Meaning of these files is documented in the kernel sources file Documentation/filesystems/proc.txt
:
rchar - I/O counter: chars read
The number of bytes which this task has caused to be read from storage. This is simply the sum of bytes which this process passed to read() and pread(). It includes things like tty IO and it is unaffected by whether or not actual physical disk IO was required (the read might have been satisfied from pagecache)
wchar - I/O counter: chars written
The number of bytes which this task has caused, or shall cause to be written to disk. Similar caveats apply here as with rchar.
syscr - I/O counter: read syscalls
Attempt to count the number of read I/O operations, i.e. syscalls like read() and pread().
syscw - I/O counter: write syscalls
Attempt to count the number of write I/O operations, i.e. syscalls like write() and pwrite().
read_bytes - I/O counter: bytes read
Attempt to count the number of bytes which this process really did cause to be fetched from the storage layer. Done at the submit_bio() level, so it is accurate for block-backed filesystems.

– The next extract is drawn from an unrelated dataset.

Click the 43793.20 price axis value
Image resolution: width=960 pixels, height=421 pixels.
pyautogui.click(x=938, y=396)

write_bytes - I/O counter: bytes written
Attempt to count the number of bytes which this process caused to be sent to the storage layer. This is done at page-dirtying time.
cancelled_write_bytes
The big inaccuracy here is truncate. If a process writes 1MB to a file and then deletes the file, it will in fact perform no writeout. But it will have been accounted as having caused 1MB of write. In other words: The number of bytes which this process caused to not happen, by truncating pagecache. A task can cause "negative" IO too.
Here is a SystemTap script that tracks the logical IO. It is based on the script at https://sourceware.org/systemtap/SystemTap_Beginners_Guide/traceiosect.html
#! /usr/bin/env stap
# traceio.stp
# Copyright (C) 2007 Red Hat, Inc., Eugene Teo <[email protected]>
# Copyright (C) 2009 Kai Meyer <[email protected]>
# Fixed a bug that allows this to run longer
# And added the humanreadable function
#
# This program is free software; you can redistribute it and/or modify
# it under the terms of the GNU General Public License version 2 as
# published by the Free Software Foundation.
#
global reads, writes
probe vfs.read.return {
if ($return > 0) {
reads += $return
}
}
probe vfs.write.return {
if ($return > 0) {
writes += $return
}
}
function humanreadable(bytes) {
if (bytes > 1024*1024*1024) {
return sprintf("%d GiB", bytes/1024/1024/1024)

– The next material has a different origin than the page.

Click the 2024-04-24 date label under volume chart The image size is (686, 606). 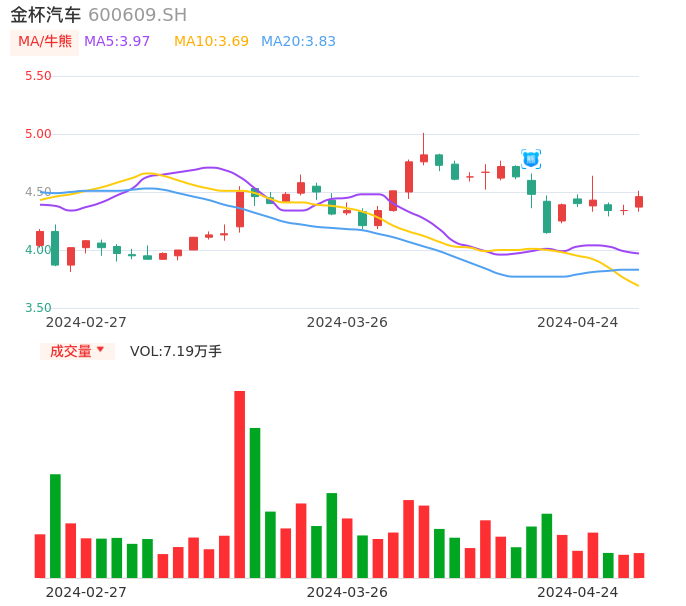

} else if (bytes > 1024*1024) {
return sprintf("%d MiB", bytes/1024/1024)
} else if (bytes > 1024) {
return sprintf("%d KiB", bytes/1024)
} else {
return sprintf("%d B", bytes)
}
}
probe timer.s(1) {
printf("reads: %12s writes: %12s\n", humanreadable(reads), humanreadable(writes))
# Note we don't zero out reads and writes,
# so the values are cumulative since the script started.